» **TASK**
Copy the records. Keep every line exactly as it is.

==*==

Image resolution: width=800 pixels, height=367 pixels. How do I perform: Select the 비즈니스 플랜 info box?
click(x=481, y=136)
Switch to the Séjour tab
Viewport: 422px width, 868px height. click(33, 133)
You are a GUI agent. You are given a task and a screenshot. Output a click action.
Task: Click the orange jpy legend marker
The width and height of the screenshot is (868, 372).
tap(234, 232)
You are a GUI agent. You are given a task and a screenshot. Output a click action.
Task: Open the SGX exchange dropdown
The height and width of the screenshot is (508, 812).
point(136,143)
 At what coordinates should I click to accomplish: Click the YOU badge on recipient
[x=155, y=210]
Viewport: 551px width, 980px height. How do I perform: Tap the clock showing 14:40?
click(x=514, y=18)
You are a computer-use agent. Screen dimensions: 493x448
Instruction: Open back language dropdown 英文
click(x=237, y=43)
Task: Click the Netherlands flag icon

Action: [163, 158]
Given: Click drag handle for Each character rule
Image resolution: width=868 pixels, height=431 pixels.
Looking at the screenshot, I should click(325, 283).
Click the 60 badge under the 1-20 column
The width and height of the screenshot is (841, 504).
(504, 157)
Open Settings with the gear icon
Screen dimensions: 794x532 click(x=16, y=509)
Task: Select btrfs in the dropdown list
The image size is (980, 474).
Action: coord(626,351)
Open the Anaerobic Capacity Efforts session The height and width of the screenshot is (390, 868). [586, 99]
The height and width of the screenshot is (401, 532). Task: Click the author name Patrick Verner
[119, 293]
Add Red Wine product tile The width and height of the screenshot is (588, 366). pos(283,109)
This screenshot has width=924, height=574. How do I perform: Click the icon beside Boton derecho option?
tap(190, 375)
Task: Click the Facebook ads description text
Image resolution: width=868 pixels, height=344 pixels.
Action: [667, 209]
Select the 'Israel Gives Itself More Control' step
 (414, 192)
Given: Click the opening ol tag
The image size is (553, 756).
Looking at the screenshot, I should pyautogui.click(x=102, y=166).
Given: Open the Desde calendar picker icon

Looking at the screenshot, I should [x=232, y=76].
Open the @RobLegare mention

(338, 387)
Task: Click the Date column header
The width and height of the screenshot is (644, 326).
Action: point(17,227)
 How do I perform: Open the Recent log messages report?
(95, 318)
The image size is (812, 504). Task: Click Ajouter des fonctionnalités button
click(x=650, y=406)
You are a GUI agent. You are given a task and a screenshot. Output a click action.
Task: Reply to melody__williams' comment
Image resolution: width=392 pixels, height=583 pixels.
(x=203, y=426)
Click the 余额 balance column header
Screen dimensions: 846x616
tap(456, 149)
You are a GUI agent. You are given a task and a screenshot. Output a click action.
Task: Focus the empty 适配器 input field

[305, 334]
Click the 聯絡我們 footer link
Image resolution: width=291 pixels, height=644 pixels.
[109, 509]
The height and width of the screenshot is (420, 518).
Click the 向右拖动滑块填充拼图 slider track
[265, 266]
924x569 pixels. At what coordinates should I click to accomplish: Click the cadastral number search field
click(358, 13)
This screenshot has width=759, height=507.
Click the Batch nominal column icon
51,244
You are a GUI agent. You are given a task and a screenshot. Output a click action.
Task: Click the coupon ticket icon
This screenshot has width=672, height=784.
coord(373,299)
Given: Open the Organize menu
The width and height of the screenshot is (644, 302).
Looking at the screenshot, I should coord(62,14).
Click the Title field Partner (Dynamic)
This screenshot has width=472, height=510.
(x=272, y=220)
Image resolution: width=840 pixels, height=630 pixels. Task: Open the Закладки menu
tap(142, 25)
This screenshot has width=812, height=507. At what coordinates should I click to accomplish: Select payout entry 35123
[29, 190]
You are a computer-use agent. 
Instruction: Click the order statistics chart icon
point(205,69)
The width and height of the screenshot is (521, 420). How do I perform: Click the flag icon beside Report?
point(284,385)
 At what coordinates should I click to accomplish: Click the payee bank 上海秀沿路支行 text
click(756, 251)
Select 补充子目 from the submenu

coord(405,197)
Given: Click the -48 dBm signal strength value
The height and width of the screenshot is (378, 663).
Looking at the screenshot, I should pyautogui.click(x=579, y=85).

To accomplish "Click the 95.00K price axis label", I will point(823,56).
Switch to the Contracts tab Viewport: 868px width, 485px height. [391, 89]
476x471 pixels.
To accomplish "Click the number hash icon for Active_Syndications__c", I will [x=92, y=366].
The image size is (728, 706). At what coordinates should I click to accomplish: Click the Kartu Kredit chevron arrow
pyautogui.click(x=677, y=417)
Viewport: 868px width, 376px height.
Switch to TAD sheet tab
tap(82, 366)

==*==

» **RESULT**
Image resolution: width=800 pixels, height=367 pixels. How do I perform: Select the 비즈니스 플랜 info box?
click(x=481, y=136)
Switch to the Séjour tab
Viewport: 422px width, 868px height. click(33, 133)
You are a GUI agent. You are given a task and a screenshot. Output a click action.
Task: Click the orange jpy legend marker
The width and height of the screenshot is (868, 372).
tap(234, 232)
You are a GUI agent. You are given a task and a screenshot. Output a click action.
Task: Open the SGX exchange dropdown
The height and width of the screenshot is (508, 812).
point(136,143)
 At what coordinates should I click to accomplish: Click the YOU badge on recipient
[x=155, y=210]
Viewport: 551px width, 980px height. How do I perform: Tap the clock showing 14:40?
click(x=514, y=18)
You are a computer-use agent. Screen dimensions: 493x448
Instruction: Open back language dropdown 英文
click(x=237, y=43)
Task: Click the Netherlands flag icon

Action: [163, 158]
Given: Click drag handle for Each character rule
Image resolution: width=868 pixels, height=431 pixels.
Looking at the screenshot, I should click(325, 283).
Click the 60 badge under the 1-20 column
The width and height of the screenshot is (841, 504).
(504, 157)
Open Settings with the gear icon
Screen dimensions: 794x532 click(x=16, y=509)
Task: Select btrfs in the dropdown list
The image size is (980, 474).
Action: coord(626,351)
Open the Anaerobic Capacity Efforts session The height and width of the screenshot is (390, 868). [586, 99]
The height and width of the screenshot is (401, 532). Task: Click the author name Patrick Verner
[119, 293]
Add Red Wine product tile The width and height of the screenshot is (588, 366). pos(283,109)
This screenshot has width=924, height=574. How do I perform: Click the icon beside Boton derecho option?
tap(190, 375)
Task: Click the Facebook ads description text
Image resolution: width=868 pixels, height=344 pixels.
Action: [667, 209]
Select the 'Israel Gives Itself More Control' step
 (414, 192)
Given: Click the opening ol tag
The image size is (553, 756).
Looking at the screenshot, I should pyautogui.click(x=102, y=166).
Given: Open the Desde calendar picker icon

Looking at the screenshot, I should [x=232, y=76].
Open the @RobLegare mention

(338, 387)
Task: Click the Date column header
The width and height of the screenshot is (644, 326).
Action: point(17,227)
 How do I perform: Open the Recent log messages report?
(95, 318)
The image size is (812, 504). Task: Click Ajouter des fonctionnalités button
click(x=650, y=406)
You are a GUI agent. You are given a task and a screenshot. Output a click action.
Task: Reply to melody__williams' comment
Image resolution: width=392 pixels, height=583 pixels.
(x=203, y=426)
Click the 余额 balance column header
Screen dimensions: 846x616
tap(456, 149)
You are a GUI agent. You are given a task and a screenshot. Output a click action.
Task: Focus the empty 适配器 input field

[305, 334]
Click the 聯絡我們 footer link
Image resolution: width=291 pixels, height=644 pixels.
[109, 509]
The height and width of the screenshot is (420, 518).
Click the 向右拖动滑块填充拼图 slider track
[265, 266]
924x569 pixels. At what coordinates should I click to accomplish: Click the cadastral number search field
click(358, 13)
This screenshot has width=759, height=507.
Click the Batch nominal column icon
51,244
You are a GUI agent. You are given a task and a screenshot. Output a click action.
Task: Click the coupon ticket icon
This screenshot has width=672, height=784.
coord(373,299)
Given: Open the Organize menu
The width and height of the screenshot is (644, 302).
Looking at the screenshot, I should coord(62,14).
Click the Title field Partner (Dynamic)
This screenshot has width=472, height=510.
(x=272, y=220)
Image resolution: width=840 pixels, height=630 pixels. Task: Open the Закладки menu
tap(142, 25)
This screenshot has width=812, height=507. At what coordinates should I click to accomplish: Select payout entry 35123
[29, 190]
You are a computer-use agent. 
Instruction: Click the order statistics chart icon
point(205,69)
The width and height of the screenshot is (521, 420). How do I perform: Click the flag icon beside Report?
point(284,385)
 At what coordinates should I click to accomplish: Click the payee bank 上海秀沿路支行 text
click(756, 251)
Select 补充子目 from the submenu

coord(405,197)
Given: Click the -48 dBm signal strength value
The height and width of the screenshot is (378, 663).
Looking at the screenshot, I should pyautogui.click(x=579, y=85).

To accomplish "Click the 95.00K price axis label", I will point(823,56).
Switch to the Contracts tab Viewport: 868px width, 485px height. [391, 89]
476x471 pixels.
To accomplish "Click the number hash icon for Active_Syndications__c", I will [x=92, y=366].
The image size is (728, 706). At what coordinates should I click to accomplish: Click the Kartu Kredit chevron arrow
pyautogui.click(x=677, y=417)
Viewport: 868px width, 376px height.
Switch to TAD sheet tab
tap(82, 366)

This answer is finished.